Sans doute le film le plus drôle de cette année, celui-ci met en scène sur fond blanc, un cochon rondouillard qui fait du jogging jusqu’à ce que vienne le tenter un gâteau sous cloche. Histoire linéaire, représentant avec malice les méfaits de la gourmandise, un jeu s’instaure entre le regard du spectateur et celui du cochon, qui cherche à échapper à celui qui l’observe (tout comme à ses propres pulsions).
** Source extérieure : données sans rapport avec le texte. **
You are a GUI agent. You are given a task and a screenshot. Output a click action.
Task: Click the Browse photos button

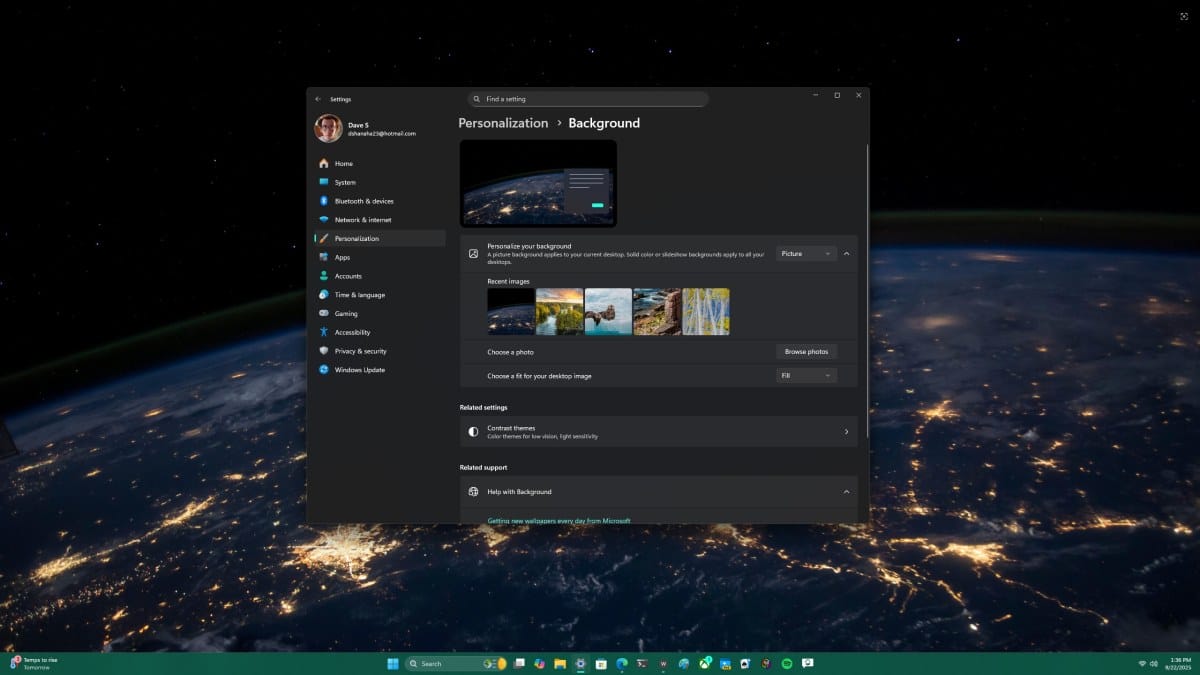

"The wolves in the wall (partie 1)"
de Peter Billington
Note +2

Destiné à être à terme un film de 40 minutes en trois partie, ce film nous fait jouer un véritable rôle. Commençant par nous rapetisser à la même taille que la petite fille qui s’adresse à nous, il donne ensuite libre cours aux inquiétudes de celle-ci, qui raconte les bruits dans les murs, nous montre des lieux, en dessinant à la craie. Puis vient une intéressante mise en perspective, lorsque nous devons saisir un appareil photo et regarder par l’objectif… à la manière d’un film dans le film. Un peu flippant, mais réellement interactif.

"The museum of simetry"
de Paloma Dawkins
Note +4

Certainement le projet le plus ambitieux et esthétiquement réussi de cette sélection 2018, ce film canadien, réalisé par des femmes, nous invite à entrer dans quatre tapisseries représentant quatre mondes totalement différents. Dans le premier, nous sommes munis d’une lanterne et explorons un monde nocturne dans lequel on peut voir divers champignons, et allumer des sortes de triangles flottants. Dans le second, incroyable et vertigineux, nous sommes dans la nacelle d’un ballon dirigeable. L’animation nous permet de regarder vers le bas ou vers le haut (nuages…), tout en tentant, avec une raquette, de crever des bulles situées alentour… Dans le troisième nous sommes cette fois-ci dans l’espace et pouvons regarder à l’intérieur des planètes (dans la première il s’agira d’arroser des plantes et de danser avec un mystérieux hôte / dans la seconde c’est notre équilibre qui sera mis à l’épreuve). Enfin, dans le quatrième, nous naviguons sur d’immenses raies mantas, avec la possibilité de se téléporter de l’une à l’autre grâce aux manettes, pour un voyage étrange entre des figures géométriques. Passionnant.

"Back to the moon"
de Hélène Roux et François Xavier Goby
Note +2

Film hommage à Méliès, ce court métrage linéaire met en scène un petit personnage à la tête ronde, et convoque quelques éléments poétiques (traversée d’une carte à jouer dont il ressort habillé, offrande d’un cœur à la dame de cœur…), nous plongeant dans une danse effrénée avant de nous immerger sous l’eau. Plutôt joli.

"Age of sail"
de John Karhs
Note +1

D’un graphisme très élégant, ce film nous positionne en tant que passager d’un bateau, piloté par un vieux marin, qui, croisant un gros navire, récupère une femme à son bord. Effet de tangage, mouvement dû au vent, la démonstration présentée ici s’annonce comme l’introduction d’un film plus substantiel… A suivre donc.

"Battelscar"
de Martin Allais et Nicolas Casavecchia
Note +3

Coproduction franco-américaine très réussie, le film se veut une initiation au mouvement punk, portée par la voix de Rosario Dawson. Il met en scène une jeune latino en prison, faisant connaissance avec une punkette, qui l’accueille chez elle. Un film très immersif, qui nous positionne en observateur comme sur un plateau de théâtre, nous entraîne à l’intérieur de photos de journaux ou livres en 3D, et fait également défiler des éléments écrits au dessus de notre tête. A suivre également.